Young adults were more frequently smokers in the Zeitouni, et al. analysis. The 2018 guidelines did not ignore them. In the section on young adults, they recommended lifetime risk assessment and “a focused risk discussion designed to improve high-risk lifestyle behaviors including tobacco use, sedentary lifestyle and/or poor diet.” Since we have no randomized controlled trial data on statins for those aged 20 to 39 years, more intensive lifestyle counseling on tobacco and lifestyle as recommended could make a difference. The value of smoking cessation after a premature MI suggests the usefulness of more intensive lifestyle counseling as recommended by guidelines before the MI (Biery DW, et al. JAMA Netw Open. 2020;doi:10.1001/jamanetworkopen.2020.9649.).
The authors do not make it clear that the children and adolescents section of the guidelines did encourage statin therapy in children and adolescents 10 years of age or older with an LDL level persistently 190 mg/dL or higher (≥ 4.9 mmol/L) or 160 mg/dL or higher (4.1 mmol/L) with a clinical presentation consistent with familial hypercholesterolemia (IIA recommendation). Earlier recognition of FH and attention to adequate treatment as recommended by the guidelines should reduce CHD rates in young adults (Singh A, et al. J Am Coll Cardiol. 2019;doi:10.1016/j.jacc.2019.02.059.).
The authors were incorrect in stating that in 2018, an enhancing factor was required in those adults aged 40 to 75 years with 10-year risk of 7.5% to 19.9% to initiate statin therapy. The IA recommendation was “in adults at intermediate-risk, statin therapy reduces risk of ASCVD, and in the context of a risk discussion, if a decision is made for statin therapy, a moderate-intensity statin should be recommended.” Risk discussions were recommended but enhancing factors were not required. Enhancing factors personalize the risk decision and use of a coronary artery calcium score is advised if a risk decision is uncertain.

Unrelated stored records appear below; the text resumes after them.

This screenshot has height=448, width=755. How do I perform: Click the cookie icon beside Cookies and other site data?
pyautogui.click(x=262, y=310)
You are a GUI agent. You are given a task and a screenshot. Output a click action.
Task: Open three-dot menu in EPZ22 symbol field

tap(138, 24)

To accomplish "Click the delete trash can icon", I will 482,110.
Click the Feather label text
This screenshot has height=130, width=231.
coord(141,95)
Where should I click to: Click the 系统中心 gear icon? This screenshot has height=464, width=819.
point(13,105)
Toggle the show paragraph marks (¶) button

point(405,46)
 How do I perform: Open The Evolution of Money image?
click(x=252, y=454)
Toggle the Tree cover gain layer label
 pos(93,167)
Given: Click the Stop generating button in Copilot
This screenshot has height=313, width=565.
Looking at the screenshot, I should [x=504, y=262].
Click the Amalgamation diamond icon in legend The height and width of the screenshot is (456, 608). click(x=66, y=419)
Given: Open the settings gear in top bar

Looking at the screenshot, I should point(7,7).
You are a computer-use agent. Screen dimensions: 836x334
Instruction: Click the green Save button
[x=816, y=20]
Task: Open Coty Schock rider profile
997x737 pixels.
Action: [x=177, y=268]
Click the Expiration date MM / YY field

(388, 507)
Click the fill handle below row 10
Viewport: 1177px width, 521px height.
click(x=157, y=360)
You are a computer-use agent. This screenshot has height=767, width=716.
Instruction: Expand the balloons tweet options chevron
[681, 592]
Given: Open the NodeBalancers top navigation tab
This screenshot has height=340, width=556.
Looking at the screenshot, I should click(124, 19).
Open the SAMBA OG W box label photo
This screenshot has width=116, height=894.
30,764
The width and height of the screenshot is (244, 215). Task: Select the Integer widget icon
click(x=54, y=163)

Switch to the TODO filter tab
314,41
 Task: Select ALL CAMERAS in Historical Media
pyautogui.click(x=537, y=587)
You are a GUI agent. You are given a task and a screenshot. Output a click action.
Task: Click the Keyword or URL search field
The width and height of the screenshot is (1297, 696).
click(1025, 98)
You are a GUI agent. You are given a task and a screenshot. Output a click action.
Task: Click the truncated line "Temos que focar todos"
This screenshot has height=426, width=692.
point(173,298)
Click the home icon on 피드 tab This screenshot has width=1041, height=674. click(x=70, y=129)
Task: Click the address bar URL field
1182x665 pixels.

There were problems with the definition of risk enhancers used in the analysis. Not all were measured, and the criteria for metabolic syndrome were incorrect. The guidelines used a fasting triglyceride of 150 mg/dL or higher as one of its criteria, not 175 mg/dL. The latter, if persistent and non-fasting, was a risk enhancer separate from the metabolic syndrome.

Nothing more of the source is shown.